JPI, which is rapidly expanding in the Boston area, has signed an agreement with the co-owners of the property, WinnDevelopment of Boston and New York developer Stephen M. Ross.

"The timing couldn't be better," said Alan Eisner, a spokesman for Winn, referring to the red-hot market for real estate investments that has persisted into 2007. "JPI is a credible, well-capitalized developer who will do a great job."

The 13-acre site near Marginal Street and the MBTA's Maverick Square Station has been beset by years of false starts. Previous plans for Clippership Wharf called for condominiums. But that corner of the residential market has gone soft.

For example, next door on the East Boston waterfront, Roseland Property Co. and Lennar Corp. recently halted work for the time being on East Pier, a $275 million condominium and retail complex, because of cost increases and a weak residential market.

JPI is instead expected to build apartments, which are enjoying a stronger market now.

O'Brien declined to comment.

In April, JPI made its biggest purchase yet in the area, buying 1,620 apartments in Framingham for $222 million.

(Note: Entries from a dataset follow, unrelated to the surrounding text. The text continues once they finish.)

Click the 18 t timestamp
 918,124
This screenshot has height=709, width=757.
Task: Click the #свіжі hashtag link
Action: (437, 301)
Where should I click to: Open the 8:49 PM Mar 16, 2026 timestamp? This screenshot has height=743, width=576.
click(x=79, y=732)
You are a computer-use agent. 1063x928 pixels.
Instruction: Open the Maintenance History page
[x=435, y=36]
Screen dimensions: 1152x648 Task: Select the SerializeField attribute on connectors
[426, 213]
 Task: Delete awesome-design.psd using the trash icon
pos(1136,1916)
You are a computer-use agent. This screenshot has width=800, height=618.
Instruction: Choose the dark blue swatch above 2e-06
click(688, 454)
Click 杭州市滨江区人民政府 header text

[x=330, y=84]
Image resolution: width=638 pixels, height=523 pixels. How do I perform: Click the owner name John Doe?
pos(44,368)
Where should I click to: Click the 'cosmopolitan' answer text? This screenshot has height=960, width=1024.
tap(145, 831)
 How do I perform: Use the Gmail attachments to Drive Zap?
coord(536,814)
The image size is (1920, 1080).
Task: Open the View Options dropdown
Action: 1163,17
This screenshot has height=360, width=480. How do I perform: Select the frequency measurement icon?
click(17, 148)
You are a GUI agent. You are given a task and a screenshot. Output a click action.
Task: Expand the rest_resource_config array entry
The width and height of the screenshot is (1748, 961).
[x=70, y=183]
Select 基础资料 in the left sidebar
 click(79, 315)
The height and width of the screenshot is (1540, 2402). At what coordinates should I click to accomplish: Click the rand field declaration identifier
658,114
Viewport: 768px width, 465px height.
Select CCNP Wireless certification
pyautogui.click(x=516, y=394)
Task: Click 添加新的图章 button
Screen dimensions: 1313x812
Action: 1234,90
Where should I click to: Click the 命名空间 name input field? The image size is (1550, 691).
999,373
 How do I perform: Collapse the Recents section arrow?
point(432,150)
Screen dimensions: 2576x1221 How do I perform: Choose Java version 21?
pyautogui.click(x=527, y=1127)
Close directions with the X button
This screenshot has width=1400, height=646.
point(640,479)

WinnDevelopment chairman Arthur Winn, with local partner Roger M. Cassin, has spent more than a decade planning Columbus Center, an ambitious mixed-use development in the Back Bay and South End. The project has been delayed because of rising construction costs and now has a price tag of at least $650 million.

Eisner said Winn and Ross's decision to sell Clippership was "unrelated" to the Columbus Center situation.

Clippership Wharf was planned in the mid-1980s as a 475-unit condo project, once priced at about $80 million, but neighbors objected to the size. The Boston Redevelopment Authority approved it in 2003 as a four-building, 400-unit complex with 670 underground parking spaces, priced then at $190 million.